BEGIN TASK MATERIAL
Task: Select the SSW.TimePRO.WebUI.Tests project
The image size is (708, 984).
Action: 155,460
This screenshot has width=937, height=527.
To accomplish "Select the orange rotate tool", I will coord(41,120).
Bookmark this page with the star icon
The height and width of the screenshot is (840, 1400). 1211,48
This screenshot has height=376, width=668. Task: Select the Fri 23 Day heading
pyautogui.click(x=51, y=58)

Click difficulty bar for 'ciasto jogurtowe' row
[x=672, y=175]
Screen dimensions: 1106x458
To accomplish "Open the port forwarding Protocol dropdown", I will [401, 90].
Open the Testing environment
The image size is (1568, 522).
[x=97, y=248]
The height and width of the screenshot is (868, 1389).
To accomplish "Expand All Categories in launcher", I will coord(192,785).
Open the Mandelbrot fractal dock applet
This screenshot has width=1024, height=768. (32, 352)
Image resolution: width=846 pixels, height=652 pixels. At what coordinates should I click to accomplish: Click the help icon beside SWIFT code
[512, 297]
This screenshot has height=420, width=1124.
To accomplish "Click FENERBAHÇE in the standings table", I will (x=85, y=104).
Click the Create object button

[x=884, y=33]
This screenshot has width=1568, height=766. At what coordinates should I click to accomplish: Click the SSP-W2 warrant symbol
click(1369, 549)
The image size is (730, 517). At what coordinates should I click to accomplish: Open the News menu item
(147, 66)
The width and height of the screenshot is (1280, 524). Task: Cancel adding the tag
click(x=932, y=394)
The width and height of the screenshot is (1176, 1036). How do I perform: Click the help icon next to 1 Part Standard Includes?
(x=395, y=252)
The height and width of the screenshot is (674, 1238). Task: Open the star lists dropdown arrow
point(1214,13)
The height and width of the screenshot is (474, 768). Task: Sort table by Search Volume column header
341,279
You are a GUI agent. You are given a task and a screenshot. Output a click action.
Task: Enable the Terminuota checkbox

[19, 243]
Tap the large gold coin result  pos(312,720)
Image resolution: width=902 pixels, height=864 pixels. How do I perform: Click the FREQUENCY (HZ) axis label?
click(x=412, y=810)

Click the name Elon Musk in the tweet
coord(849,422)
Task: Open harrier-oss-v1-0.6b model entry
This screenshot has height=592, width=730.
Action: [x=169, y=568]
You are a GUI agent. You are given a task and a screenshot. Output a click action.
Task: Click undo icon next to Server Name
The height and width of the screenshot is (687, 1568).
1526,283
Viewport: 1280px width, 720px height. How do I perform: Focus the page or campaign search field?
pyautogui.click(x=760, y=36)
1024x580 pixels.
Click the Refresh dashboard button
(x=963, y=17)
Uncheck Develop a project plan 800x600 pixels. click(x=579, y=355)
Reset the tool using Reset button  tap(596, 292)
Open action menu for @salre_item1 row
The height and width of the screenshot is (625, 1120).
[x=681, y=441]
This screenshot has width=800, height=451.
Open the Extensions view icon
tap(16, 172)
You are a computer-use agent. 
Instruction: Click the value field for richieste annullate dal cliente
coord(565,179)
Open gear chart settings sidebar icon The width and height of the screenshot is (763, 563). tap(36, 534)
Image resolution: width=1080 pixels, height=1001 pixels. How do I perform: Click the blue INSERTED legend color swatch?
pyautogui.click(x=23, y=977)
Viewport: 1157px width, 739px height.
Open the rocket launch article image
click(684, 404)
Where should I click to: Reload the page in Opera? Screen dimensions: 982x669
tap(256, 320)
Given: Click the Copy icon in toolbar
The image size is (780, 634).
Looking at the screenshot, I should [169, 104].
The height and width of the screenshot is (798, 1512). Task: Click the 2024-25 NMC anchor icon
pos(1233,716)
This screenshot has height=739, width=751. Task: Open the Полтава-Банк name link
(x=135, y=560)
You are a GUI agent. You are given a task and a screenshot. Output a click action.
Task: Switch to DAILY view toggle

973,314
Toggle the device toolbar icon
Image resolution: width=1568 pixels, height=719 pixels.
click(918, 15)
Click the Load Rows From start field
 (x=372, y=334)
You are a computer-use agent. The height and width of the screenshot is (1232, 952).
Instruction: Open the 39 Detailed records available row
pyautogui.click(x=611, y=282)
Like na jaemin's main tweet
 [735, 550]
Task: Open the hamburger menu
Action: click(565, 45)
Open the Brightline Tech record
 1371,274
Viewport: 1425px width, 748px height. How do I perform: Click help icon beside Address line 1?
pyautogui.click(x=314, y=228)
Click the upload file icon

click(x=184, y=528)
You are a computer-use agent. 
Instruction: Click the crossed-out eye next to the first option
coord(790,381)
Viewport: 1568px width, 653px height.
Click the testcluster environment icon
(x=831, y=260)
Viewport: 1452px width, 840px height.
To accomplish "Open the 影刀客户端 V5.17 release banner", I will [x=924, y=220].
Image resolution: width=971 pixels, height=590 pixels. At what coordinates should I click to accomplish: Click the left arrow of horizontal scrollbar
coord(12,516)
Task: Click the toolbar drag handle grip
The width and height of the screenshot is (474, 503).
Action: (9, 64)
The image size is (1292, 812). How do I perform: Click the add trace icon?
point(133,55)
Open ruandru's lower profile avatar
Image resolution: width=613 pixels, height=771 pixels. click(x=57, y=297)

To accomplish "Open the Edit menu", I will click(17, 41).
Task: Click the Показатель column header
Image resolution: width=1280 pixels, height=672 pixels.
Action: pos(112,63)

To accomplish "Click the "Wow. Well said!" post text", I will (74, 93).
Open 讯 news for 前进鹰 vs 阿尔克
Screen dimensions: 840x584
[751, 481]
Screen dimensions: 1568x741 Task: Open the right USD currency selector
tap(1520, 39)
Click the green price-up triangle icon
END TASK MATERIAL
Each line above where the word "project" occurs should be copied out.

RESPONSE:
Task: Select the SSW.TimePRO.WebUI.Tests project
Uncheck Develop a project plan 800x600 pixels. click(x=579, y=355)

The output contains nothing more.